The water community, especially those of us who depend on quantitative analysis, are very much splitters: historically, we like little, distinct problems. Divide and conquer. If we can make the problem smaller, we are more likely to solve the issue. Some disciplines such as engineering are even trained to develop splitting skills.

The pushback usually comes from people who work on systems: ecosystems, hydrology, governance and law, conflict, whole communities. Conservation, WASH, and DRR have a lot of these folks. Systems are hard to break down into discrete pieces. And even if you can, the lumpers say you may solve one problem while you ignore big issues or even create new problems.

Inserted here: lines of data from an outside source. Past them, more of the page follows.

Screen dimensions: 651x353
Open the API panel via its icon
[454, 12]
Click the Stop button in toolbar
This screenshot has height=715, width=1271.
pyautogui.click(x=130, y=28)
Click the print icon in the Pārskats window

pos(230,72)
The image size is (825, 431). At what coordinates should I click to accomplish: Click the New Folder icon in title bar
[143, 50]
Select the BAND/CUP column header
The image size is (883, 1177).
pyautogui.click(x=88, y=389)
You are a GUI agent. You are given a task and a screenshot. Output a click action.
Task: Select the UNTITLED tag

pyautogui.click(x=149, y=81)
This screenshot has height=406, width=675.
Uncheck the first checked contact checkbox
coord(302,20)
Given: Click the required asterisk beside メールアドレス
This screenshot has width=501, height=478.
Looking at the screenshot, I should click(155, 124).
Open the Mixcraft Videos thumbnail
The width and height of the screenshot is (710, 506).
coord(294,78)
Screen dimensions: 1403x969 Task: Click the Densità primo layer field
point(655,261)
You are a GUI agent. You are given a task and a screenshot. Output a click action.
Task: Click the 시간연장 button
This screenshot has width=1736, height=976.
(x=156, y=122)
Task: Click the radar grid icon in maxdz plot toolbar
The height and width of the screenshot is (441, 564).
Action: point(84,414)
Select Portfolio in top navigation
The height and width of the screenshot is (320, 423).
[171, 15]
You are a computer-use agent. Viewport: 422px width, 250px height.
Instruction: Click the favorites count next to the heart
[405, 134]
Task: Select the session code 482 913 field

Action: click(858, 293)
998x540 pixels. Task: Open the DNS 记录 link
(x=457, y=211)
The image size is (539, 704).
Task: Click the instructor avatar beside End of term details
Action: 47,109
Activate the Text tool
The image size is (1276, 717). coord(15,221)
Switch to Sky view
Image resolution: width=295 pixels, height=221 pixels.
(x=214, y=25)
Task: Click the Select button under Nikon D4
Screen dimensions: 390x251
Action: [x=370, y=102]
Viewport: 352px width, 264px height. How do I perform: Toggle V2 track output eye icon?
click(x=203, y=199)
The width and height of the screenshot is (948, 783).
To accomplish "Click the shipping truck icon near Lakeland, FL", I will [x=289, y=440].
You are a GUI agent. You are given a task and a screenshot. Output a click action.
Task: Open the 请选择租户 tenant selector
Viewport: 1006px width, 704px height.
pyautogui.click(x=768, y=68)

Climate impacts and especially the uncertainties of climate change are a conflagration between lumpers and splitters. Lumpers want to fix whole systems, which can be overwhelming. Splitters want to solve problems, with solutions that may be temporary and overly narrow.

COVID-19 has altered the calculus between lumpers and splitters. Through the grand global stress test we are all facing, systems are suddenly visible and clear. System vulnerabilities are exposed, sometimes tragically so. And the added stressors around active protests for racial equity, extreme wildfires and reduced air quality, and political and economic insecurity bring these philosophical and analytic differences into stark relief. They force us to confront what we value. What we need. And — to stretch Bismarck’s famous phrase — both the art and the limits of the possible.

We need a bigger view of resilience now, one focused on the great insight common to almost all of us working on climate adaptation over the past decade or more: systems matter. We need to be aware of how systems work and their inherent vulnerabilities. By lumping multiple vulnerabilities and risks together, we can often redefine a problem to see new solutions. Urban wetlands may not provide the same type of flood defense as a dyke, but those wetlands can also store water for dry periods, and they can improve the water quality and livelihoods of downstream cities. They are also a reversible and extensible solution, that can be altered over time in the way a rigid investment might be unable to perform. Single-purpose “split” problems seem very limited right now — potentially even dangerous. Lumped problems can lead to more comprehensive solutions.

Personally, I am glad to be seeing the splitters wander over to talk with the lumpers. And in turn the splitters are helping the lumpers get better at solving problems too.